■ WHAT NEEDS TO BE DONE: Your answer must hold only the lines below from the line containing "Click the flags icon in left regex field" through the line containing "Screen dimensions: 1365x632", each reproduced exactly.

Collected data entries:
--
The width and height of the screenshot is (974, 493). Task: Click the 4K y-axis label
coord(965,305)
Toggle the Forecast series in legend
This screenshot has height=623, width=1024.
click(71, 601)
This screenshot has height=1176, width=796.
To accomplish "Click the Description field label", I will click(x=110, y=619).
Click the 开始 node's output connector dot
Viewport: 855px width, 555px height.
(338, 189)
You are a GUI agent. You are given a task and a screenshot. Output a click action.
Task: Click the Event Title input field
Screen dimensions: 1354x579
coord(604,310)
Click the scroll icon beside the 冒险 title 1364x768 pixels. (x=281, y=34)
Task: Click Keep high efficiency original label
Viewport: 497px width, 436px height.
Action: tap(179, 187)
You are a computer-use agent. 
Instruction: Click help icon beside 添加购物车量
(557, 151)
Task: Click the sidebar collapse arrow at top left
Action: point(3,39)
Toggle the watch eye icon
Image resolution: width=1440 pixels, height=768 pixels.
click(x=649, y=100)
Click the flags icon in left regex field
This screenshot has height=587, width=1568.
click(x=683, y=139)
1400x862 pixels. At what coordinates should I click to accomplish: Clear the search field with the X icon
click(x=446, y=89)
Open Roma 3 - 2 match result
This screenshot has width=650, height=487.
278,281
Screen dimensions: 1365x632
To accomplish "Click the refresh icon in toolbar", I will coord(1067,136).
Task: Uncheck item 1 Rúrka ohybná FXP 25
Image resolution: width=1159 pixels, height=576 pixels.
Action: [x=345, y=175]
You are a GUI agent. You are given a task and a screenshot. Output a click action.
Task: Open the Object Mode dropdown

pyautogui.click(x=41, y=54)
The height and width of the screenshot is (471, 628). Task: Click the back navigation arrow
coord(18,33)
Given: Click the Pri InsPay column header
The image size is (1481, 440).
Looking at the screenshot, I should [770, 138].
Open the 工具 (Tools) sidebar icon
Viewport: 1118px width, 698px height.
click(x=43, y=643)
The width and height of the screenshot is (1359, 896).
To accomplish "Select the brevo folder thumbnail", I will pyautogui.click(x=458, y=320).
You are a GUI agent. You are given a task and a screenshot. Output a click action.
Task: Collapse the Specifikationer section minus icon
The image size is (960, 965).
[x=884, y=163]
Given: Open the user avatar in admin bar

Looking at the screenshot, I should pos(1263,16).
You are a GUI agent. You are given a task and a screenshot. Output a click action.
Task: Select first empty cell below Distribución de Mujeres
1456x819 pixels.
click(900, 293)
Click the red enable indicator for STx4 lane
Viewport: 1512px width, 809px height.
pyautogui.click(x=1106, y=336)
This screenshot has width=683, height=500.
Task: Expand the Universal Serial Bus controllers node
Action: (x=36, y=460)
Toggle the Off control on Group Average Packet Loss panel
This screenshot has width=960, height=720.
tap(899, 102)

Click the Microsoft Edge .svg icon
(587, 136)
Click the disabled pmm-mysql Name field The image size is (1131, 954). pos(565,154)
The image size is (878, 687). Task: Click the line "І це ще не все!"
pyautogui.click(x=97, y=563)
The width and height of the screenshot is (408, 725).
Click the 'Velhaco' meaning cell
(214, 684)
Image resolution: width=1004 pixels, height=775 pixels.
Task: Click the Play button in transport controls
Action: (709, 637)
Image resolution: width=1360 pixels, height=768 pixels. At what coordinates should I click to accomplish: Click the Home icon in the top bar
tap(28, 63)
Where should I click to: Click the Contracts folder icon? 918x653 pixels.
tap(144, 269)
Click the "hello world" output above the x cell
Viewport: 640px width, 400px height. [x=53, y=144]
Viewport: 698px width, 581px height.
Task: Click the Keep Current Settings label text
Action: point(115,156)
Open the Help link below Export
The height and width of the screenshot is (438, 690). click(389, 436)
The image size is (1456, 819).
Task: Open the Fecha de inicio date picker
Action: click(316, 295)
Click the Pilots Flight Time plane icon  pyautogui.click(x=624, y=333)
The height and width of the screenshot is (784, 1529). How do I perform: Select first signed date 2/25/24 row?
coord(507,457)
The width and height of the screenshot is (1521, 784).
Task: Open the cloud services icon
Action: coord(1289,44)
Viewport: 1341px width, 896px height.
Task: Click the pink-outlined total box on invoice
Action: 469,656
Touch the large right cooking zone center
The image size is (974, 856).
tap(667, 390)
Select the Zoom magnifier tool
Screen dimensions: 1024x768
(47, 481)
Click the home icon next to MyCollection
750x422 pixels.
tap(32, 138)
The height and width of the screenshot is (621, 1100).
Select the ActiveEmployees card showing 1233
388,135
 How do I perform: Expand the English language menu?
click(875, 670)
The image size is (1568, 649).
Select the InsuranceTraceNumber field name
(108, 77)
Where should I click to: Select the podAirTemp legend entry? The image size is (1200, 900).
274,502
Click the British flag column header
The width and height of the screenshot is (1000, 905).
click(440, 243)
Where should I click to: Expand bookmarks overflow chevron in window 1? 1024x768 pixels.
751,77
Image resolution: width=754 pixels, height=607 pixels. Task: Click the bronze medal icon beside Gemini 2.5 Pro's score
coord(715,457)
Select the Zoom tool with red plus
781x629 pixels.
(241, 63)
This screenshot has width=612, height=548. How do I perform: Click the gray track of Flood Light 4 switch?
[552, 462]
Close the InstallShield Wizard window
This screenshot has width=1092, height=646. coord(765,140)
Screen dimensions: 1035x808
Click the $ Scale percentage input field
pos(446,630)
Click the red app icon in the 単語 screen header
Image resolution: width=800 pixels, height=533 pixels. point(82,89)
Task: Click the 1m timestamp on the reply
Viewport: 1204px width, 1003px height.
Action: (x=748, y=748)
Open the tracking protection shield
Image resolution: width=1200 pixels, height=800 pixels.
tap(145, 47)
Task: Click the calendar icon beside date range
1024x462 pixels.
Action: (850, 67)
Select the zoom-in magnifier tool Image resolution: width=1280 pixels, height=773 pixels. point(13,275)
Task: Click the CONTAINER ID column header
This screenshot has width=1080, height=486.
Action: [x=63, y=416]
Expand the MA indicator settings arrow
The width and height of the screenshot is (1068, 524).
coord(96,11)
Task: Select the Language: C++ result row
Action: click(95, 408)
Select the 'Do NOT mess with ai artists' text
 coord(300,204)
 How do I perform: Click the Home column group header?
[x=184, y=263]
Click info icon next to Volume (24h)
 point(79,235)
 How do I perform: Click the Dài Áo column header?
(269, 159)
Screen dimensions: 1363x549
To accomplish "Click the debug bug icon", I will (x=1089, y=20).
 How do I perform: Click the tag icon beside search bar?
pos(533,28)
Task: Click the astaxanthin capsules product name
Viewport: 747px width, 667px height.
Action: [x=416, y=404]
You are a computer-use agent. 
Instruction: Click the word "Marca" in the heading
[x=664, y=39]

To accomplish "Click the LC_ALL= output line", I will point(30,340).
--
■ SOLUTION TO THIS PROBLEM:
Click the flags icon in left regex field
This screenshot has height=587, width=1568.
click(x=683, y=139)
1400x862 pixels. At what coordinates should I click to accomplish: Clear the search field with the X icon
click(x=446, y=89)
Open Roma 3 - 2 match result
This screenshot has width=650, height=487.
278,281
Screen dimensions: 1365x632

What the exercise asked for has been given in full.